(Goals):
(A) Quote the inspection report starting with "The inspectors reviewed the configuration" and going on through "the affected system.".
(B) In the inspection report, how many samples did the operability inspection constitute?

(Document):
------------------------------------

The inspectors selected these potential operability issues based on the risk significance of the associated components and systems. The inspectors evaluated the technical adequacy of the evaluations to ensure TS operability was properly justified and the subject component or system remained available such that no unrecognized increase in risk occurred. The inspectors compared the operability and design criteria in the appropriate sections of the TS and UFSAR to the licensees evaluations to determine whether the components or systems were operable. Where compensatory measures were required to maintain operability, the inspectors determined whether the measures in place would function as intended and were properly controlled. The inspectors determined, where appropriate, compliance with bounding limitations associated with the evaluations. Additionally, the inspectors reviewed a sampling of corrective action documents to verify the licensee was identifying and correcting any deficiencies associated with operability evaluations. Documents reviewed are listed in the to this report.

This operability inspection constituted six samples as defined in IP 71111.15-05.

b. Findings

No findings were identified.

1R18 Plant Modifications

.1 Plant Modifications

a. Inspection Scope

The inspectors reviewed the following modification:

  • Scaffolding installed during Refueling Outage 14 for use during the cycle.

The inspectors reviewed the configuration changes and associated 10 CFR 50.59 safety evaluation screening against the design basis, the UFSAR, and the TS, as applicable, to verify the modification did not affect the operability or availability of the affected system.

The inspectors, as applicable, observed ongoing and completed work activities to ensure the modifications were installed as directed and consistent with the design control documents; the modifications operated as expected; post-modification testing adequately demonstrated continued system operability, availability, and reliability; and operation of the modifications did not impact the operability of any interfacing systems.

------------------------------------

(Dataset entries):
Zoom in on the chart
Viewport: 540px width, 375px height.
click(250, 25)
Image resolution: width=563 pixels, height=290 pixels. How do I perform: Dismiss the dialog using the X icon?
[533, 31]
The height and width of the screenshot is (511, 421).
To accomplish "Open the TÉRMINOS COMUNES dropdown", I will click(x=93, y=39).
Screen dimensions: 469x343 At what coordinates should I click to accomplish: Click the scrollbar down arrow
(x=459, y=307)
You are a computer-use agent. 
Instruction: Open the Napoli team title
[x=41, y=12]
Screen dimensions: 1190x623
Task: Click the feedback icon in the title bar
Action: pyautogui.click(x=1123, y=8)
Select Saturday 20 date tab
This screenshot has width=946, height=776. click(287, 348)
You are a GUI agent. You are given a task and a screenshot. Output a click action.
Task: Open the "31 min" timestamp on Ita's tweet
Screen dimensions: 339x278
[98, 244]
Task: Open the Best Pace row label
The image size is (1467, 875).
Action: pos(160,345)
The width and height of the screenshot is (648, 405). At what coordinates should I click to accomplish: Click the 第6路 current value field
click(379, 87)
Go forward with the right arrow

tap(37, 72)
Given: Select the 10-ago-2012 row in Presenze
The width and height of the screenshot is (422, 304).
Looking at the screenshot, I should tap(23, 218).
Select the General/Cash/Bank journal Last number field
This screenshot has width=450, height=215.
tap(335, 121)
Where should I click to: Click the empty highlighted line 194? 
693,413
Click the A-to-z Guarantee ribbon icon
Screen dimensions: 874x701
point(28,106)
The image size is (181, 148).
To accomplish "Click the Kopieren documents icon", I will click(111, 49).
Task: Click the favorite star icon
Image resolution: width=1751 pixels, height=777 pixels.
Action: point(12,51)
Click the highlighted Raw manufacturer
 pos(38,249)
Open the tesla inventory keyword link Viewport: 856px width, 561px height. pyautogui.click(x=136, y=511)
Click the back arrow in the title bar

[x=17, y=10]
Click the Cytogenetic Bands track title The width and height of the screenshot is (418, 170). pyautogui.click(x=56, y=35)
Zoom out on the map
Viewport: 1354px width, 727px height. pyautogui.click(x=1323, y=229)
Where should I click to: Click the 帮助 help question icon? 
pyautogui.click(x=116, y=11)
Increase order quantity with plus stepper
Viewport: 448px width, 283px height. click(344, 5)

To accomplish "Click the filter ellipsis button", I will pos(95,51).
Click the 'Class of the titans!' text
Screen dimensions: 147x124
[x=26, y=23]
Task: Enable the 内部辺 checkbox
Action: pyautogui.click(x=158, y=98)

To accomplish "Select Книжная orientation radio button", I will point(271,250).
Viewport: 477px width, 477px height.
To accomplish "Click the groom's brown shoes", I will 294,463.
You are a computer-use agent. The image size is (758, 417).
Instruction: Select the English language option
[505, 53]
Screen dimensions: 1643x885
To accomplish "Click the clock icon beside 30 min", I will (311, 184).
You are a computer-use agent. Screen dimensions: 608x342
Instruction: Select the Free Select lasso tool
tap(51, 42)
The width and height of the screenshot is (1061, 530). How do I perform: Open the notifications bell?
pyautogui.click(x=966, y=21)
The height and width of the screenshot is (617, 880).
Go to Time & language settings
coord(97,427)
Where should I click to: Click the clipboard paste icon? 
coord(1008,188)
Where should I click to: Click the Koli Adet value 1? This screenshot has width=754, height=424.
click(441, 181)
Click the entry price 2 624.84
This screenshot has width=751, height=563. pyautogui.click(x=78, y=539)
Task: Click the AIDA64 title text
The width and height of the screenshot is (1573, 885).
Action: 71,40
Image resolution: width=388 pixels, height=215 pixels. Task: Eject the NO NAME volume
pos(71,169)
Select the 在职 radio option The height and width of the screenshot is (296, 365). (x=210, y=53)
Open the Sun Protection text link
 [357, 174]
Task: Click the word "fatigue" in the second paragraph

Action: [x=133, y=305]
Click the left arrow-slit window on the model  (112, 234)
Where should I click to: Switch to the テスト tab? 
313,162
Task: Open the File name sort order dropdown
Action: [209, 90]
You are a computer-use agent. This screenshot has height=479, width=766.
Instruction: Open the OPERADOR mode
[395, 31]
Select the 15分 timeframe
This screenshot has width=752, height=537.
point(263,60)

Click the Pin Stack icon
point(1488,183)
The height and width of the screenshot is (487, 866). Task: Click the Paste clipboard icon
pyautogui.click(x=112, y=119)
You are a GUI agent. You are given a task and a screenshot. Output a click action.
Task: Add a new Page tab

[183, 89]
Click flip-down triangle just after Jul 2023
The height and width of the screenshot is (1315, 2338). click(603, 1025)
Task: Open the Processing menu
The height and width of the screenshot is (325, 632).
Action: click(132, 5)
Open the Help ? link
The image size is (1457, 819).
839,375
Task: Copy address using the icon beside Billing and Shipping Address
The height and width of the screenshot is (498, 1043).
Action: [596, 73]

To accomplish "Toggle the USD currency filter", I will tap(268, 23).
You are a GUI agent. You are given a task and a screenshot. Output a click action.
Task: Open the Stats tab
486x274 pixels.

------------------------------------

(In response):
(A)
The inspectors reviewed the configuration changes and associated 10 CFR 50.59 safety evaluation screening against the design basis, the UFSAR, and the TS, as applicable, to verify the modification did not affect the operability or availability of the affected system.

(B) Six samples, as defined in IP 71111.15-05.